My school, Lake Forest Graduate School of Management, is not accredited by the AACSB because we don’t come close to meeting the minimum Ph.D. guideline. The school is accredited by the Higher Learning Commission, but that organization doesn’t carry the same weight as the AACSB.
It’s not that I place little value on Ph.D. credentials. My concern is about placing too much value on credentials that have not been vetted in the competitive marketplace. Executives that teach MBA classes can share lessons from their successes and, just as important, their failures.
That knowledge is what companies demand from our MBAs. Can doctorate-level business school professors prepare students for market ambiguity, industry shifts, and lukewarm employee motivation? Have they honed their knowledge to keep up with changes in the marketplace?
Unfortunately, academic institutions with a majority of tenured faculty (a level of job security that’s matched nowhere in business) can’t quickly respond to changing business and student needs.
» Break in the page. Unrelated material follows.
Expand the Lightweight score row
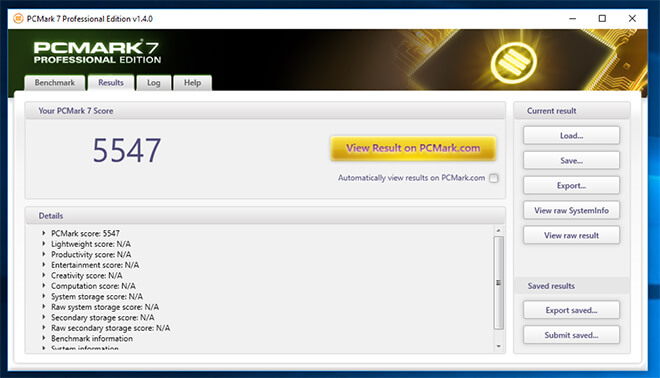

Tenured professors are often more interested in research than in solving business problems, and they hold incredible power within the institutions to keep the status quo.
Our job as educators is to clearly define, and constantly evaluate, the skills and critical thinking required to mentor future business leaders. The curriculum has no value if it’s not current with the demands of the business world. Faculty members that are also working managers understand that the classic formulas and theories are not sufficient, nor has the traditional B-school pedagogy evolved fast enough to keep pace with a rapidly changing business environment.
At Lake Forest, our faculty is 100 percent business practitioners. We don’t “settle” for them—we specifically seek them out, hiring faculty members with master’s degrees but also a unique mix of street-smart expertise and proven business acumen, plus the ability to teach both theory and practice.
What value do these teachers have?
Credibility with students
MBA students value faculty that have met payroll and had profit and loss responsibilities. These teachers understand that there is no singular discipline that can resolve complex product and market challenges, and no simple algorithm that will spew out the answer.
No mixed agendas
Business professionals are not compromised by trying to do research or advancing their own academic careers. They stay informed and continue to contribute as leaders within their niches. They believe intensely that their role is to provide real-world business teaching that students can rapidly apply to their jobs, careers, and companies.
The business practitioner as instructor tends to be more pragmatic and humble, and to see students as colleagues. They quickly develop a rapport, creating a collaborative learning atmosphere—not the traditional lecturer/demigod relationship that is the educational approach at most business schools today.
Educators know that new skills are most easily adopted with hands-on learning. Practitioners assign projects that force students to immediately apply what they have learned in the classroom to their own business situations. This type of learning fills the gap between knowing and doing, which you see in too many MBA graduates.
So why is it that the successful executive as instructor—those with a graduate-level degree and strong teaching skills—remains the exception in top business schools?